Exercises
a) Name every newspaper that the text on ethanol and bio-fuels cites.
b) Extend the text on ethanol and bio-fuels by writing what comes after its final paragraph.

Text
**********

Considering the total energy consumed by farm equipment, cultivation, planting, fertilisers, pesticides, herbicides, fungicides made from petroleum, irrigation systems, harvesting, transport of feedstock to processing plants, fermentation, distillation, drying, transport to fuel terminals and retail pumps, and lower ethanol fuel energy content, the net energy content value added and delivered to consumers is very small. All things considered, the net benefit does little to reduce un-sustainable import of oil and fossil fuels required to produce the ethanol.
Get this: It takes more than a gallon of fossil fuel to make one gallon of ethanol -- 29% more (June 17, 2006 editorial in the Wall. St. Journal). A comparison of conversion efficiency from solar to usable energy shows that photo-voltaics (solar cells) are 100 times more efficient than corn ethanol, and 10 times more efficient than the best bio-fuels.
A Montreal Gazette editorial opined that the gains in greenhouse gas emissions and fuel energy are so minor that they certainly aren't worth the hunger they cause,
"When people worldwide start rioting because they can't afford to put food on the table," said The Christian Science Monitor in an editorial, "it's time to 'rethink global security."
There will certainly be a "backlash" against using crop land for fuel production if "world food shortages worsen," said the Singapore Straits Times in a recent editorial.
Dow Chemical, which is converting soybeans into foam for furniture and car seats, expresses concerns about increasing demand outstripping supply, given there's only so much of these biologically available materials around. The scenario isn't very promising, nor is the conversion of ecologically valuable forests to oil palm in Malaysia or sugarcane in Brazil.
"The problem, for now, is that science and technology have yet to catch up, so commercially viable US ethanol must come from corn. And that puts your gas tank in competition with your kids' bellies for an increasingly valuable resource (Dallas Morning News, April 17)."
As we see, rising oil prices feed back into the bio-fuels production process. With food and fuel consumption intertwined, increases in the price of oil are shadowed by increases in the price of grain. This structural shift has put nearly 800 million automobiles around the globe in competition with 2 billion poor people for food, warranting urgent reversal of bio-fuels madness.

**********

Recorded information
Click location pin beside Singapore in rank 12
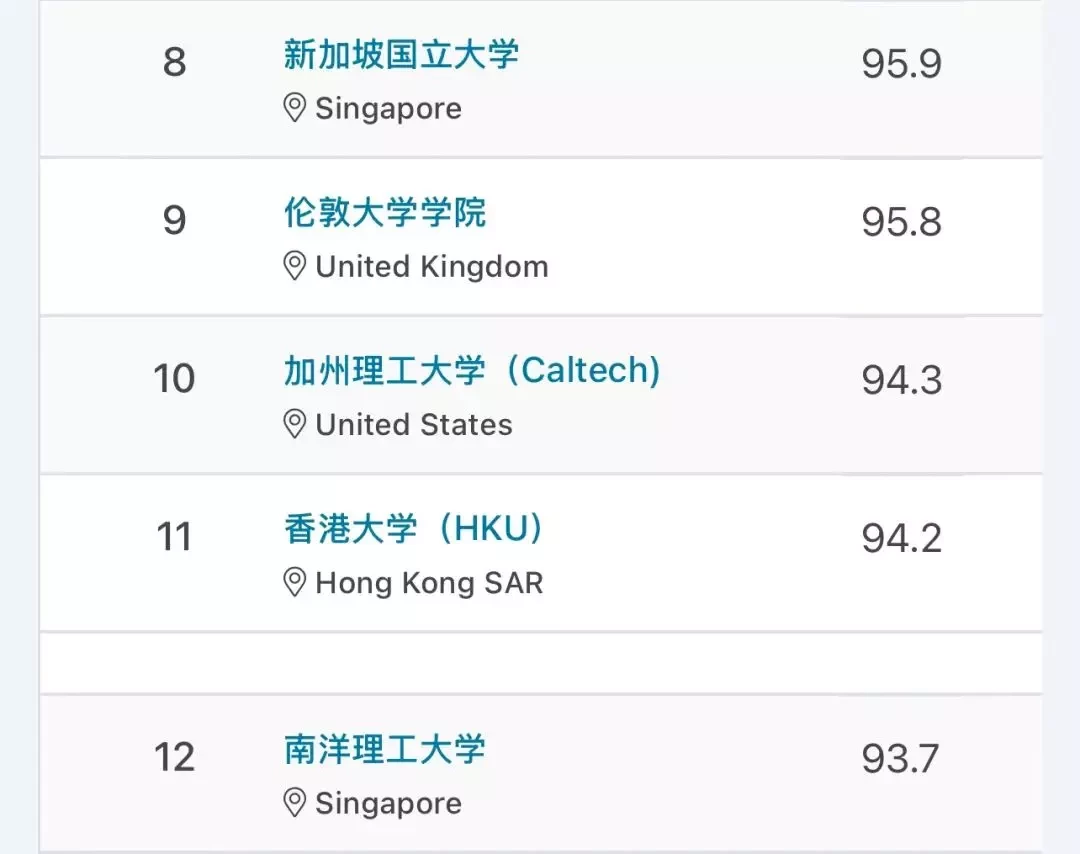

**********

Activity answers
a) Wall. St. Journal, Montreal Gazette, The Christian Science Monitor, Singapore Straits Times, Dallas Morning News

b)
Bio-fuels might have a place, but that place should be carefully weighed against damage to the environment (deforestations) and disruption of the world's food chain. Therefore, research should continue with non-food bio-fuels sources. Brazil has succeeded in using non-food plant material such as sugar-cane waste to produce ethanol.
In the next decade, cellulosic ethanol, which is derived from crop residues, grasses and other plant materials otherwise discarded, may become a reality.
Much of the increased bio-fuels demand come from the US and EU. Many vehicles already on the road in the US are equipped to run on E-85 fuel (a fuel made from 85% ethanol and 15% gasoline).
There is also a widespread use of E10 (a fuel blend made from 10% ethanol) in most automobiles. A growing demand for bio-fuels in many South Asian countries, such as Malaysia, Thailand, and Indonesia, is transforming agricultural land into bio-fuel crop land.
There are no shortcuts to reducing oil use and greenhouse gas emissions. Politicians in the US and EU countries need to comprehend that a "sustainable bio-fuels" source is illusory rather than a realityeither now or in the future. Arable land isn't a zero-sum gameland converted to higher-priced corn is not available for other crops.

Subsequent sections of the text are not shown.